GMT_DATASET: Return an empty DataFrame if the file has no data

seisman · seisman · commit 9d4abf9892e3 · 2024-03-21T13:40:13.000+08:00
diff --git a/pygmt/datatypes/dataset.py b/pygmt/datatypes/dataset.py
@@ -13,8 +13,8 @@ class _GMT_DATASET(ctp.Structure):  # noqa: N801
     """
     GMT dataset structure for holding multiple tables (files).
 
-    This class is only meant for internal use by PyGMT and is not exposed to users.
-    See the GMT source code gmt_resources.h for the original C struct definitions.

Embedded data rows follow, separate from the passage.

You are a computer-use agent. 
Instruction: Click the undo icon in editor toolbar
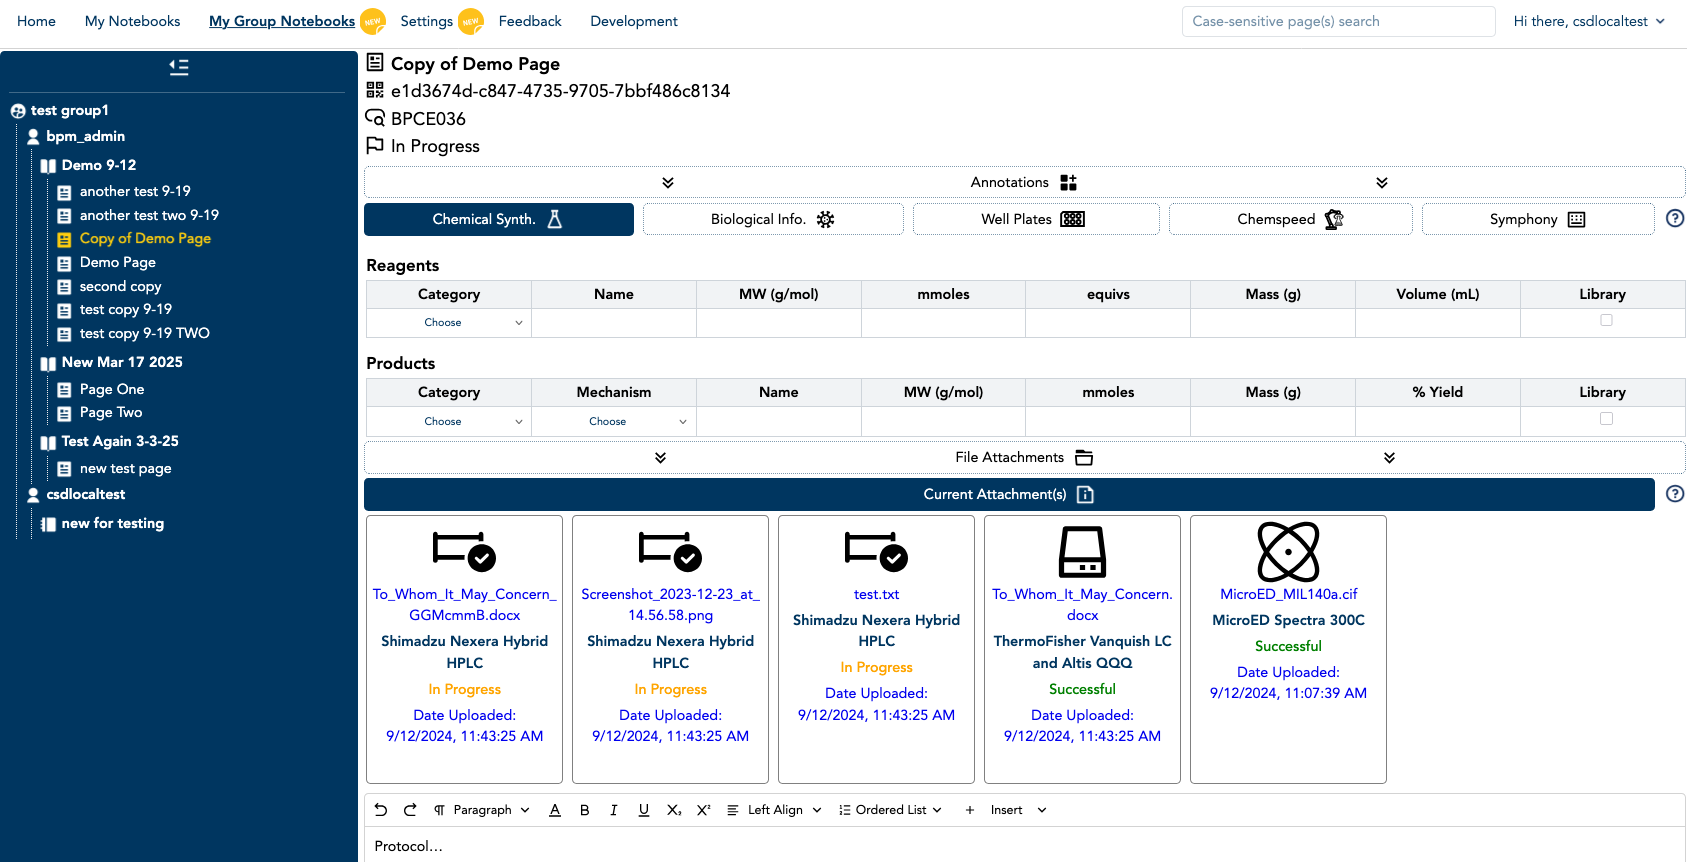(381, 810)
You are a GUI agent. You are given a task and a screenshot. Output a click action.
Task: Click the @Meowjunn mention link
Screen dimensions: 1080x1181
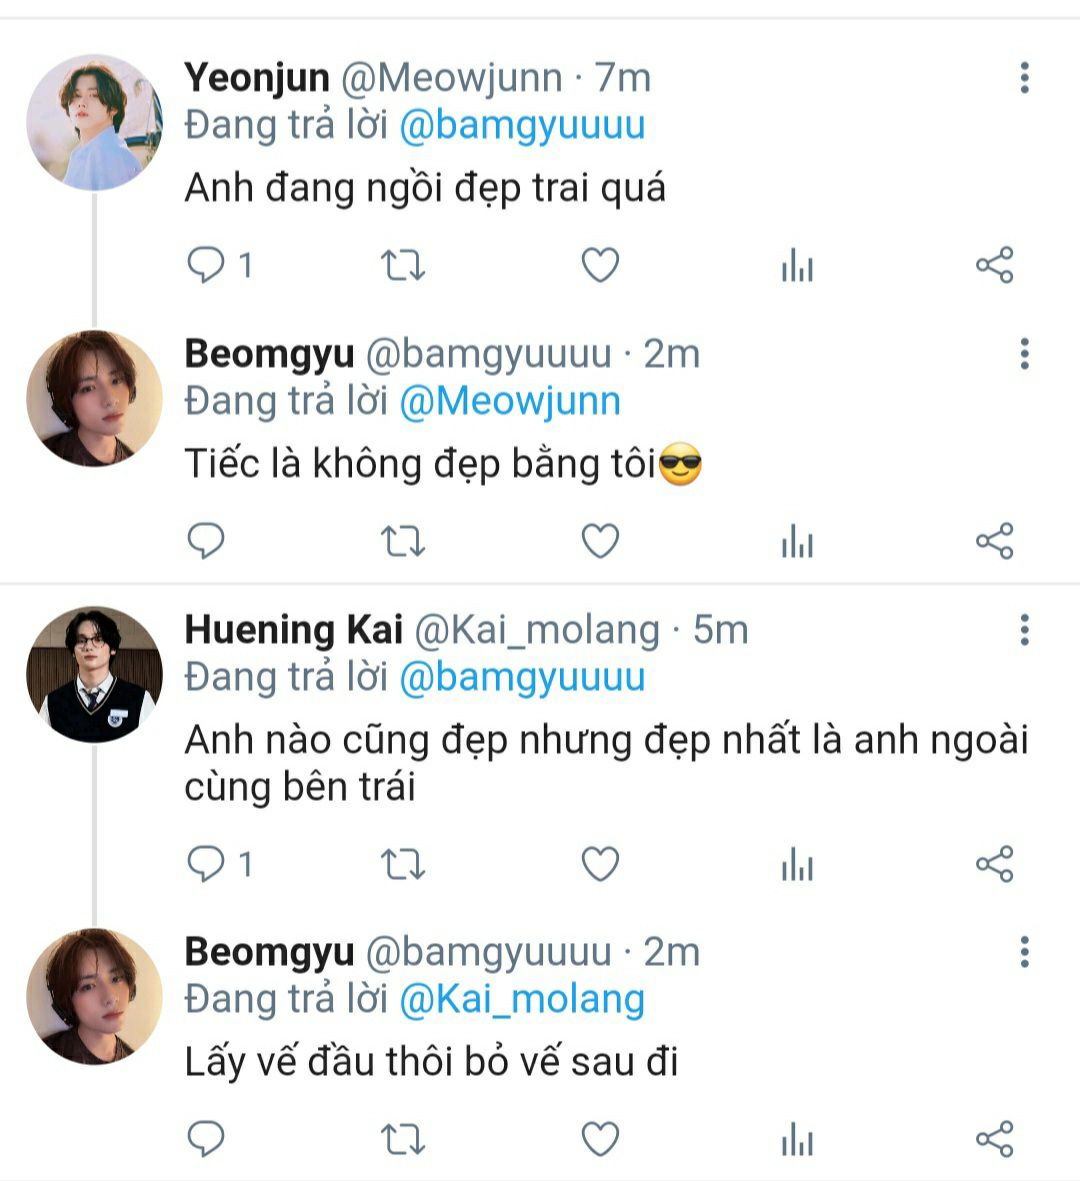(510, 402)
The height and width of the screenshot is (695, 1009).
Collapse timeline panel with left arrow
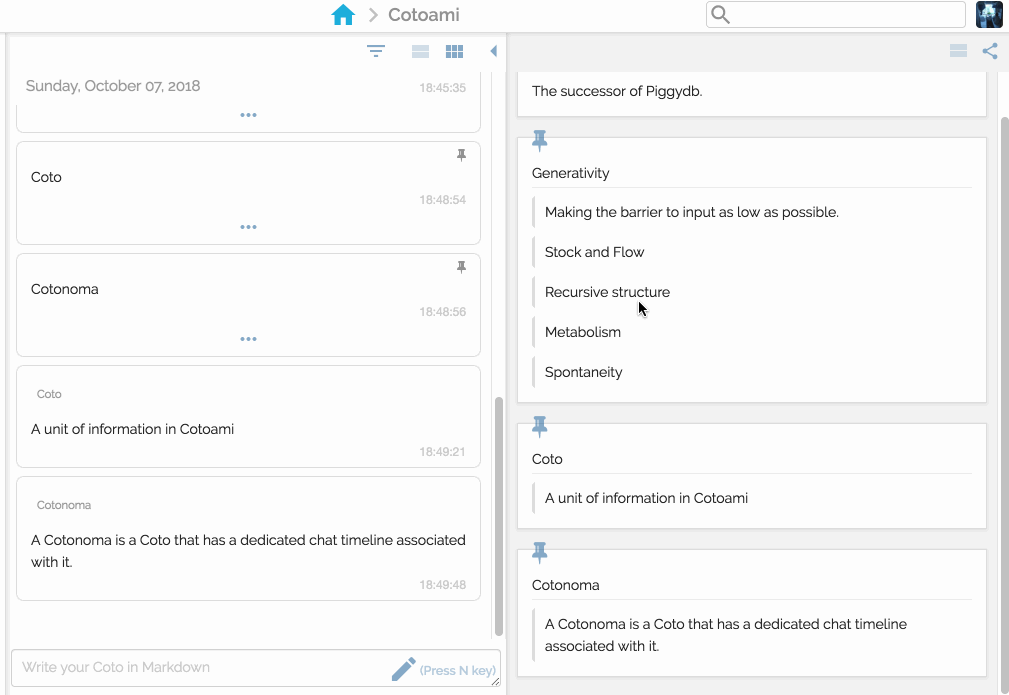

+    This class is only meant for internal use and is not exposed to users. See the GMT
+    source code ``gmt_resources.h`` for the original C struct definitions.
 
     Examples
     --------
@@ -151,6 +151,8 @@ def to_dataframe(self) -> pd.DataFrame:
         the same. The same column in all segments of all tables are concatenated. The
         trailing text column is also concatenated as a single string column.
 
+        If the object has no data, an empty DataFrame will be returned.
+
         Returns
         -------
         df
@@ -185,8 +187,8 @@ def to_dataframe(self) -> pd.DataFrame:
         >>> df.dtypes.to_list()
         [dtype('float64'), dtype('float64'), dtype('float64'), string[python]]
         """
-        # Deal with numeric columns
         vectors = []
+        # Deal with numeric columns
         for icol in range(self.n_columns):
             colvector = []
             for itbl in range(self.n_tables):
@@ -211,5 +213,5 @@ def to_dataframe(self) -> pd.DataFrame:
                 pd.Series(data=np.char.decode(textvector), dtype=pd.StringDtype())
             )
 
-        df = pd.concat(objs=vectors, axis=1)

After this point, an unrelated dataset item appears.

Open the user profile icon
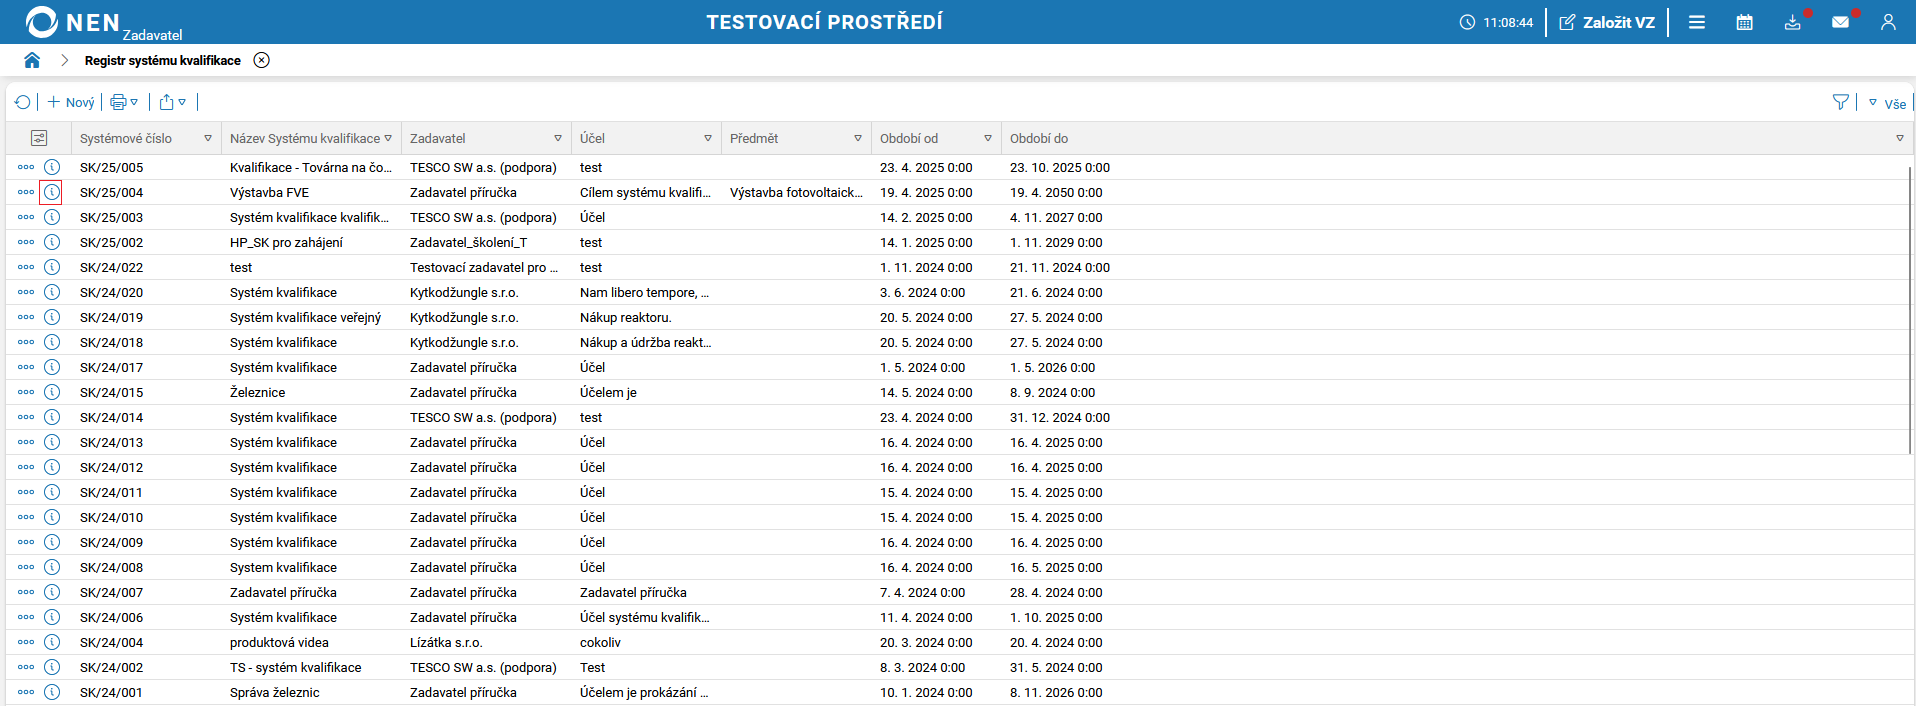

+        df = pd.concat(objs=vectors, axis=1) if vectors else pd.DataFrame()
         return df
diff --git a/pygmt/tests/test_datatypes_dataset.py b/pygmt/tests/test_datatypes_dataset.py
@@ -0,0 +1,84 @@
+"""
+Tests for GMT_DATASET data type.
+"""
+
+from pathlib import Path
+
+import pandas as pd
+from pygmt.clib import Session
+from pygmt.helpers import GMTTempFile
+
+
+def dataframe_from_pandas(filepath_or_buffer, sep=r"\s+", comment="#"):
+    """
+    Read a tabular data as pandas.DataFrame object using pandas.read_csv().
+
+    The parameters have the same meaning as in ``pandas.read_csv()``.
+    """
+    try:
+        df = pd.read_csv(filepath_or_buffer, sep=sep, comment=comment, header=None)
+    except pd.errors.EmptyDataError:
+        # Return an empty DataFrame if the file has no data
+        return pd.DataFrame()
+
+    # By default, pandas reads text strings with whitespaces as multiple columns, but
+    # GMT contacatenates all trailing text as a single string column. Neet do find all
+    # string columns (with dtype="object") and combine them into a single string column.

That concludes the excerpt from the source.